=== Your goal ===
Rewrite everything in the material from the very top down to the line that holds "(x=573, y=523)", both ends included, replacing "envelope" with "letter" and changing nothing else.

[begin Supplied records]

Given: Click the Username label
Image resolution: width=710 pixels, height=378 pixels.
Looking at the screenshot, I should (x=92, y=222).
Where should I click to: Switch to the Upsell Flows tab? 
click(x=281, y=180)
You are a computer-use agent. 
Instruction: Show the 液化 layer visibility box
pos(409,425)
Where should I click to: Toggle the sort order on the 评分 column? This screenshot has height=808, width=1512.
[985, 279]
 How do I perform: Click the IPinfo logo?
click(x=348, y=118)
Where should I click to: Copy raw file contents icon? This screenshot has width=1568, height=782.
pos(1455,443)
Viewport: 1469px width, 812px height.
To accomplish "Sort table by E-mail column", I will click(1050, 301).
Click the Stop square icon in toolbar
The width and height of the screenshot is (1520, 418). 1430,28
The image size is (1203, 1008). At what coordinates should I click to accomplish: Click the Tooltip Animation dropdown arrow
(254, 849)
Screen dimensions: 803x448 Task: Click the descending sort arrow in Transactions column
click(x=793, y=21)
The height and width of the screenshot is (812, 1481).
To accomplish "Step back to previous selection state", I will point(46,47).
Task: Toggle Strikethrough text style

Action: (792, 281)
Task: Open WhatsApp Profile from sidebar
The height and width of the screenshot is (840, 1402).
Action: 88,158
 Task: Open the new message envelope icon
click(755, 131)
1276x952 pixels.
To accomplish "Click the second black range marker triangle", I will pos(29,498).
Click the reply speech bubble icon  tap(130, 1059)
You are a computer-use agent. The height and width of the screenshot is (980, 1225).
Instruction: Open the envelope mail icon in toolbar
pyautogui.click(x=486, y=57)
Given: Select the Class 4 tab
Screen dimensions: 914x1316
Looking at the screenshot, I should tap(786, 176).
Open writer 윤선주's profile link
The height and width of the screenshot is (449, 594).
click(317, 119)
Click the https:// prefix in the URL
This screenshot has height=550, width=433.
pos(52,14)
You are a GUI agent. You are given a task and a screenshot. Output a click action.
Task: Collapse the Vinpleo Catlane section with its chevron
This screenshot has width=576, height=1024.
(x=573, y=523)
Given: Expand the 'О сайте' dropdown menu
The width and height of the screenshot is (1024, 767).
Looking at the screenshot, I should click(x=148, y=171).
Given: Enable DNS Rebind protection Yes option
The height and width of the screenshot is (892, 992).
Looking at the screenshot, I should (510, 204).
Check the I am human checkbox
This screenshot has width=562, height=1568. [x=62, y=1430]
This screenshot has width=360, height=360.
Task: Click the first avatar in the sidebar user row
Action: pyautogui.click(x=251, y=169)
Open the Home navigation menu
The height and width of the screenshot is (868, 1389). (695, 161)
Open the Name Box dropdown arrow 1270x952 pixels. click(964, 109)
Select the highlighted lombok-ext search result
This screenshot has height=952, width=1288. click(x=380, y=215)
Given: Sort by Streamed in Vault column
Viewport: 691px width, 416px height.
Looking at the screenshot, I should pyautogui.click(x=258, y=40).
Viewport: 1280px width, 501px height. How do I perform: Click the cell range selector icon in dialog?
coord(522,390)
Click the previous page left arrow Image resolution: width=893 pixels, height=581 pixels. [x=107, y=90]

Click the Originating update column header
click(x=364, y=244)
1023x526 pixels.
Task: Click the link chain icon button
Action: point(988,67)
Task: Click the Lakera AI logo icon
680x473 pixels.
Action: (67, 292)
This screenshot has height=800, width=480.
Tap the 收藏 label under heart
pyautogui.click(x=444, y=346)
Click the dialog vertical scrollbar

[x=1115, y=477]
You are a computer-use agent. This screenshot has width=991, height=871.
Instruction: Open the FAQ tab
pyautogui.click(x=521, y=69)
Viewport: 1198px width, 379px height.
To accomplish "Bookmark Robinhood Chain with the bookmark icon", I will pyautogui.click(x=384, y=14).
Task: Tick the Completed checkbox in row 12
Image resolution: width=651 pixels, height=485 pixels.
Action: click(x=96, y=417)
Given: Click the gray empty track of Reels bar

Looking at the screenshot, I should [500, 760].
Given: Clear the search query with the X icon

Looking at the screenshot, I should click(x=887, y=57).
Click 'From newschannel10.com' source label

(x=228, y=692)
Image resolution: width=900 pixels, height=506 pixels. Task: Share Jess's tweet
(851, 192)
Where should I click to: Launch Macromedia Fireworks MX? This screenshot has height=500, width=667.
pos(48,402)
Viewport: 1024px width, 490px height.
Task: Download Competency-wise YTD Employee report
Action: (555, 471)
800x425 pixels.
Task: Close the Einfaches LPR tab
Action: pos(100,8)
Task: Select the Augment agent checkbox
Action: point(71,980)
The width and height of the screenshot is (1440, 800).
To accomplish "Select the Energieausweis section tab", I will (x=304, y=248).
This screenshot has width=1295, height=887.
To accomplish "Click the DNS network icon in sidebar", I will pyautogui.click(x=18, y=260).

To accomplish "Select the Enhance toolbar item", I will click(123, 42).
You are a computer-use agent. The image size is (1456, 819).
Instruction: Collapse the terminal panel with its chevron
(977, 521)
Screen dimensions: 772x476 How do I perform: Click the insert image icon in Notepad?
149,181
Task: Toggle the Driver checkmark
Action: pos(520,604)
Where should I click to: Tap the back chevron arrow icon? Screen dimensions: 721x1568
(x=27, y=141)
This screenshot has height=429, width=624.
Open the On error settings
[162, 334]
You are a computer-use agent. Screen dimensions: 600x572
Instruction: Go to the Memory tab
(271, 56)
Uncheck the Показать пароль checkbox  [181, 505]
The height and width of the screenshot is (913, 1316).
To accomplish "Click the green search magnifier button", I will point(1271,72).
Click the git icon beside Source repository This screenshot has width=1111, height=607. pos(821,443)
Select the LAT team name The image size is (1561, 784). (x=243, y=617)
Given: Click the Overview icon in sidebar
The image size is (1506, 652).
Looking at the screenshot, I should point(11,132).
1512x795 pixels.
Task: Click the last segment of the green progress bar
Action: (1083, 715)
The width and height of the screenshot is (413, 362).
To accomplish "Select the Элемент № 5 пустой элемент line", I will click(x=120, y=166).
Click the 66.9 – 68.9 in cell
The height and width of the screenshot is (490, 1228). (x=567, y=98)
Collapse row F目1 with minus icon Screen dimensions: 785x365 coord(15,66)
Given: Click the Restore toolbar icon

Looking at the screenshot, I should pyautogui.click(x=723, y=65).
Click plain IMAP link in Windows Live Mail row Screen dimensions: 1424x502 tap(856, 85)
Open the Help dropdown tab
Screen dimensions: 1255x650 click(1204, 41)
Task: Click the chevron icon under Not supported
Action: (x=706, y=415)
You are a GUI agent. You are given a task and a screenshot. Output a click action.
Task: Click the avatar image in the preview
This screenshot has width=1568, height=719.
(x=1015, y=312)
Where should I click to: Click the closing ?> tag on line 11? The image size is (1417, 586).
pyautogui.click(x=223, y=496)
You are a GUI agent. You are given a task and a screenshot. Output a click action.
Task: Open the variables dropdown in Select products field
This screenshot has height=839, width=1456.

[end Supplied records]

=== Result of the task ===
Given: Click the Username label
Image resolution: width=710 pixels, height=378 pixels.
Looking at the screenshot, I should (x=92, y=222).
Where should I click to: Switch to the Upsell Flows tab? 
click(x=281, y=180)
You are a computer-use agent. 
Instruction: Show the 液化 layer visibility box
pos(409,425)
Where should I click to: Toggle the sort order on the 评分 column? This screenshot has height=808, width=1512.
[985, 279]
 How do I perform: Click the IPinfo logo?
click(x=348, y=118)
Where should I click to: Copy raw file contents icon? This screenshot has width=1568, height=782.
pos(1455,443)
Viewport: 1469px width, 812px height.
To accomplish "Sort table by E-mail column", I will click(1050, 301).
Click the Stop square icon in toolbar
The width and height of the screenshot is (1520, 418). 1430,28
The image size is (1203, 1008). At what coordinates should I click to accomplish: Click the Tooltip Animation dropdown arrow
(254, 849)
Screen dimensions: 803x448 Task: Click the descending sort arrow in Transactions column
click(x=793, y=21)
The height and width of the screenshot is (812, 1481).
To accomplish "Step back to previous selection state", I will point(46,47).
Task: Toggle Strikethrough text style

Action: (792, 281)
Task: Open WhatsApp Profile from sidebar
The height and width of the screenshot is (840, 1402).
Action: 88,158
 Task: Open the new message letter icon
click(755, 131)
1276x952 pixels.
To accomplish "Click the second black range marker triangle", I will pos(29,498).
Click the reply speech bubble icon  tap(130, 1059)
You are a computer-use agent. The height and width of the screenshot is (980, 1225).
Instruction: Open the letter mail icon in toolbar
pyautogui.click(x=486, y=57)
Given: Select the Class 4 tab
Screen dimensions: 914x1316
Looking at the screenshot, I should tap(786, 176).
Open writer 윤선주's profile link
The height and width of the screenshot is (449, 594).
click(317, 119)
Click the https:// prefix in the URL
This screenshot has height=550, width=433.
pos(52,14)
You are a GUI agent. You are given a task and a screenshot. Output a click action.
Task: Collapse the Vinpleo Catlane section with its chevron
This screenshot has width=576, height=1024.
(x=573, y=523)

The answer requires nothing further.